Records from a data collection:
──────

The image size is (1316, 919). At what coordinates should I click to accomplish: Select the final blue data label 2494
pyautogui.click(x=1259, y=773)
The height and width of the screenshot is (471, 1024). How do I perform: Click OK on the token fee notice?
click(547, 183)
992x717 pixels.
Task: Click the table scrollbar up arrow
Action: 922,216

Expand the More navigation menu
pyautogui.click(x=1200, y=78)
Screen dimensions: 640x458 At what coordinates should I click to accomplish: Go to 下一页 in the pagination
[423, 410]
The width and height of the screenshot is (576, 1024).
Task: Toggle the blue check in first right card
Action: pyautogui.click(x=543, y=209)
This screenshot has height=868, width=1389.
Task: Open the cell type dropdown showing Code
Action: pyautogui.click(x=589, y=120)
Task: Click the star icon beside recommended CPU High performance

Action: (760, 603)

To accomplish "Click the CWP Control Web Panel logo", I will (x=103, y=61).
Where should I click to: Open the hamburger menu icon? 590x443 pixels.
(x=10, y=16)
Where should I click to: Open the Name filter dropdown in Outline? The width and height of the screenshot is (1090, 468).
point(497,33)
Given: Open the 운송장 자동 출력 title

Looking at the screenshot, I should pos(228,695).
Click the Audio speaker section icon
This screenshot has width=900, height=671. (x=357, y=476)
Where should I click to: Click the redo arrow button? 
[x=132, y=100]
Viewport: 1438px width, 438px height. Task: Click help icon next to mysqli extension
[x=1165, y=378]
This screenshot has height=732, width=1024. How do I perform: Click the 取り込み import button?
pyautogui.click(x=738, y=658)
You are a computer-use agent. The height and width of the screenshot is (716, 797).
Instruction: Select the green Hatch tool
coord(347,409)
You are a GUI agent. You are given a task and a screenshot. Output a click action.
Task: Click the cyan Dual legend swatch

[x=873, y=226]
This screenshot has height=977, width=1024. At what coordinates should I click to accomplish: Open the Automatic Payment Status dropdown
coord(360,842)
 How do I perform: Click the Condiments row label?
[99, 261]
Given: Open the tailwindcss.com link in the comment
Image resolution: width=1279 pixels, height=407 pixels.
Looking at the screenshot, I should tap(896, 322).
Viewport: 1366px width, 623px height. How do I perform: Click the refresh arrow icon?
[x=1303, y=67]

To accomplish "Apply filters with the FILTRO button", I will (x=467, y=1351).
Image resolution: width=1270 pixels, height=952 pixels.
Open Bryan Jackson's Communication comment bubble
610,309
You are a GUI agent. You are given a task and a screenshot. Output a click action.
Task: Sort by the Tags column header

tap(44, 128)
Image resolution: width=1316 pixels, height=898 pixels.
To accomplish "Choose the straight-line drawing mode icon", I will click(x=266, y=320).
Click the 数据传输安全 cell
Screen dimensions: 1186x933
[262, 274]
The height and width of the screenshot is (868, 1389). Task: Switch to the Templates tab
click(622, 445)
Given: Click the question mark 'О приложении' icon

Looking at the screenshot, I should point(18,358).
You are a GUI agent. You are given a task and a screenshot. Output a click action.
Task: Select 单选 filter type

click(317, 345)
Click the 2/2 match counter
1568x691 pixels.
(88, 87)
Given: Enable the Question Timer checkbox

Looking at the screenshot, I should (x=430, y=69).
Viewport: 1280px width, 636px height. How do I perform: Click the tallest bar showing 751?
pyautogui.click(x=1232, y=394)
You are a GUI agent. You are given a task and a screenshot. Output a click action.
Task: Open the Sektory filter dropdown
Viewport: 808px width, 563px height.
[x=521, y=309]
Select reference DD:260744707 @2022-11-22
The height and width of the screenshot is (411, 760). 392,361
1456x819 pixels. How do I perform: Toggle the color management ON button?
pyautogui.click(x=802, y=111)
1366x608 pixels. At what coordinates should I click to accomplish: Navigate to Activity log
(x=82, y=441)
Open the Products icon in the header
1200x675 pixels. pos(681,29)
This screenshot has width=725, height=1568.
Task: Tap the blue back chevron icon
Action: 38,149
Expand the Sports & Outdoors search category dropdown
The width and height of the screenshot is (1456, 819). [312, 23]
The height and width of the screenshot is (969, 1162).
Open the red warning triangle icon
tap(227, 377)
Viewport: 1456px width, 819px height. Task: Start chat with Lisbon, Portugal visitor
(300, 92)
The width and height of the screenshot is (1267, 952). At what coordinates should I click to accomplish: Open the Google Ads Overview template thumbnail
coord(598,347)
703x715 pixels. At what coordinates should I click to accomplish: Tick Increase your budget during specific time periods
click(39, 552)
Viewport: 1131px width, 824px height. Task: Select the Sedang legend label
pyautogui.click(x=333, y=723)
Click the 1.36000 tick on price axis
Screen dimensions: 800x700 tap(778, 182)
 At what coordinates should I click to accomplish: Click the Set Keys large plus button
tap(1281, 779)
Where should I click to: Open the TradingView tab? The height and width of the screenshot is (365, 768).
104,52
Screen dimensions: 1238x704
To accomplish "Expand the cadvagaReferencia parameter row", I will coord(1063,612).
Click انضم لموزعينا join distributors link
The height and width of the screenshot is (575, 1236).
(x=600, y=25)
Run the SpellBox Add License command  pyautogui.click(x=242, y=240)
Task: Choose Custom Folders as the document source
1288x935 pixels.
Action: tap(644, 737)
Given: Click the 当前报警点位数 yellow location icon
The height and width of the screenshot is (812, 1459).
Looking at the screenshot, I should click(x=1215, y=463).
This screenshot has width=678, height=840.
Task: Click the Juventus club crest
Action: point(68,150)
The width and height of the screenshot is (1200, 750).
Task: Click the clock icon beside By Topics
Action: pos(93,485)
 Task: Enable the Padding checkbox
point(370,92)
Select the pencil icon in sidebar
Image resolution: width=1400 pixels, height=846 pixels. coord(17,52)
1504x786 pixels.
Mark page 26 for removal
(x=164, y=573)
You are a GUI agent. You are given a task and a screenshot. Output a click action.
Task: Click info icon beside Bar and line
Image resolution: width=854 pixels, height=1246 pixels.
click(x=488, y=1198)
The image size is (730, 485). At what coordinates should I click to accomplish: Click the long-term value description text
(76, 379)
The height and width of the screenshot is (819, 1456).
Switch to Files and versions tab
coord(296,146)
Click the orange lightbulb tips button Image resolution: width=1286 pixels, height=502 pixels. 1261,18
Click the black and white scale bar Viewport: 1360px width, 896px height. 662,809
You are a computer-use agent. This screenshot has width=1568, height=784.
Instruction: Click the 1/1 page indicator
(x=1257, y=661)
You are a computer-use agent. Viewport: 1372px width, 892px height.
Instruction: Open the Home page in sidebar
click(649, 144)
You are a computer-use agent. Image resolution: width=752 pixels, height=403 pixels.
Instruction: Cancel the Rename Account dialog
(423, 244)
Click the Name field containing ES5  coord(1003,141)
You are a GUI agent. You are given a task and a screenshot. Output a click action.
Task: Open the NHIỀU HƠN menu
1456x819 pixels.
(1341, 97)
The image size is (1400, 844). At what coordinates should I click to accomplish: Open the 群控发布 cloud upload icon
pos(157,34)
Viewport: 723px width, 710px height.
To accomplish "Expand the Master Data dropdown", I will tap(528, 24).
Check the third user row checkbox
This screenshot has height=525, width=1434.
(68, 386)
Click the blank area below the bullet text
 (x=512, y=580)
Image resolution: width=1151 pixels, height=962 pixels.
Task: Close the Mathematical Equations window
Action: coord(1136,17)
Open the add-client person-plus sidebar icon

──────

AIM:
Reproduce the lines of the material above verbatim, beginning with the line that contains "will (x=467, y=1351)." and ending with the line that contains "tap(44, 128)", both included.

OUTPUT FOR THIS TASK:
To accomplish "Apply filters with the FILTRO button", I will (x=467, y=1351).
Image resolution: width=1270 pixels, height=952 pixels.
Open Bryan Jackson's Communication comment bubble
610,309
You are a GUI agent. You are given a task and a screenshot. Output a click action.
Task: Sort by the Tags column header

tap(44, 128)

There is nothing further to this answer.